Problem to work on
Nothing outside the stretch is wanted. Repeat exactly the lines of the listing below from the one that contains "Instruction: Open the Hardbound Books tab" through the one that contains "Open the terminal", both ends included.

Input
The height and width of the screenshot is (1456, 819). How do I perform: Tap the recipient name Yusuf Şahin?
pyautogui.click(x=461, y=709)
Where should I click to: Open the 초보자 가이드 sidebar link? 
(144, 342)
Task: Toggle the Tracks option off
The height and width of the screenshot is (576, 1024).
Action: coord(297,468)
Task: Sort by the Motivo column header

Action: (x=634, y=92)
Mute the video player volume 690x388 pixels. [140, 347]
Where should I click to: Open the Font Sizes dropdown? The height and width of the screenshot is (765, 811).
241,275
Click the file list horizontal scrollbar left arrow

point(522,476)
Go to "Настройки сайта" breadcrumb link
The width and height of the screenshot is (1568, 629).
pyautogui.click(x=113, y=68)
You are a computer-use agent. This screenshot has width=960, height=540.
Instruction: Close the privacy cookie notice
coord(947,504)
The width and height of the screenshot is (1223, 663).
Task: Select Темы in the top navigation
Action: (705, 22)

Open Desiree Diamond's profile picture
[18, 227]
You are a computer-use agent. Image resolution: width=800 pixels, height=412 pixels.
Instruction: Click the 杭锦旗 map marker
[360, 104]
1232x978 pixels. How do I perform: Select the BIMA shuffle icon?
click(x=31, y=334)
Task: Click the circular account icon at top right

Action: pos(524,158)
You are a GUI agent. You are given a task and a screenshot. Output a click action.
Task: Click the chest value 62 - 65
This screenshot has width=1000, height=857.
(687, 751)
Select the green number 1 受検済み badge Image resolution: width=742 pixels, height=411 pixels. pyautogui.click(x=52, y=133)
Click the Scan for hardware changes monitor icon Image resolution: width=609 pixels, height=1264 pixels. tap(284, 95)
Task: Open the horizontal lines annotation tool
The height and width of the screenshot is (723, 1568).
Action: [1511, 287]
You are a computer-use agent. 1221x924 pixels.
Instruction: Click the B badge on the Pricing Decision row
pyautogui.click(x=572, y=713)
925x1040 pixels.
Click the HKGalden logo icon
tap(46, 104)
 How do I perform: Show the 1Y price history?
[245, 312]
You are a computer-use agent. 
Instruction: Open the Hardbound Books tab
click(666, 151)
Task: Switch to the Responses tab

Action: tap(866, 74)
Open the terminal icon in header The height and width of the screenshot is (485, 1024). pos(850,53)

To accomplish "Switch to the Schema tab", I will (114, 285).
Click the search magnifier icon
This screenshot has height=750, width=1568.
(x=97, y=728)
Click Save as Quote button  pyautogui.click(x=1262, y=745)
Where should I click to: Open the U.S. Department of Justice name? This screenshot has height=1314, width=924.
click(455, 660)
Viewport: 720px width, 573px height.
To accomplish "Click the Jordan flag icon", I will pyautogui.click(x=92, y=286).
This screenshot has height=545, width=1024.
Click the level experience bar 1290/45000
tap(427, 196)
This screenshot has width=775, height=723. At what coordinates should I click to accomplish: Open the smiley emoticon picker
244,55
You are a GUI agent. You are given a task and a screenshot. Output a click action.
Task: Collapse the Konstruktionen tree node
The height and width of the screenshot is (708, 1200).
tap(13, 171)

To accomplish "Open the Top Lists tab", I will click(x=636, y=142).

Task result
Instruction: Open the Hardbound Books tab
click(666, 151)
Task: Switch to the Responses tab

Action: tap(866, 74)
Open the terminal icon in header The height and width of the screenshot is (485, 1024). pos(850,53)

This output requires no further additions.